A data.table with columns: fit, lwr, upr.

Examples

# loading processed data
dt.samples_trt <- readRDS(system.file("extdata", "dt.samples_trt.rds", package = "growthTrendR"))
# climate
dt.clim <- data.table::fread(system.file("extdata", "dt.clim.csv", package = "growthTrendR"))
# pre-data for model
dt.samples_clim <- prepare_samples_clim(dt.samples_trt, dt.clim)
dt.m <- dt.samples_clim[ageC >1]
# using gamm_spatial model as an example
m.sp <-gamm_spatial(data = dt.m, resp_scale = "resp_log",
       m.candidates = "bai_cm2 ~ log(ba_cm2_t_1) + s(ageC) + s(FFD)")

dt.m[, uid_site.fac:= as.factor(as.character(uid_site))]
dt.ci <- ci_resp(m.sp$model$gam, newdata = dt.m)

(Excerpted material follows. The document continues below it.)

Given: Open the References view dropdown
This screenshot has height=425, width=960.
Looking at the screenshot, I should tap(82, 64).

generalized additive model

Description

generalized additive model that captures non-linear relationships between a response variable and predictors using smooth functions, while allowing inclusion of random effects or complex structures.

Usage

gam_mod(data, resp_scale = "", m.candidates)

Arguments

data

data containing all necessary columns to run the model

resp_scale

Character. Specifies how the response variable is treated in the model.

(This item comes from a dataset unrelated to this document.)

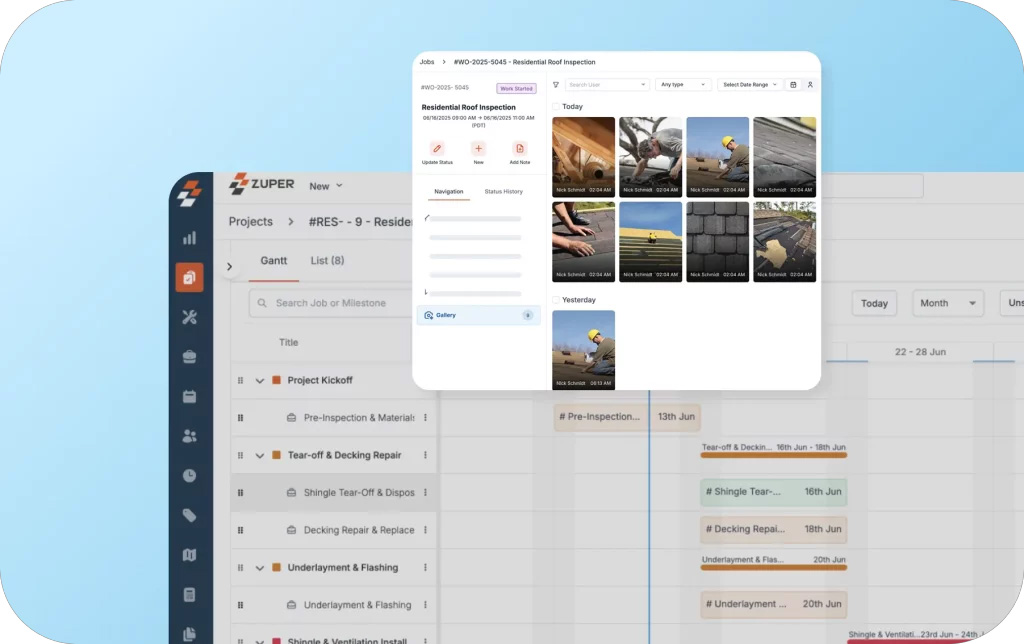
Task: Tick the Yesterday checkbox in the gallery
Action: tap(558, 299)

  • "resp_gaussian": Uses the response on its original scale, assuming a Gaussian distribution with an identity link (no transformation applied).

  • "resp_log": Log-transforms the response before modelling. The transformed response is then assumed to follow a Gaussian distribution with an identity link.

  • "resp_gamma": Keeps the response on its original scale, fitted under a Gamma distribution with a log link. Suitable for strictly positive and right-skewed data.

m.candidates

the list of candidate equations.

Details

This function models the generalized additive model using mcgv::gam.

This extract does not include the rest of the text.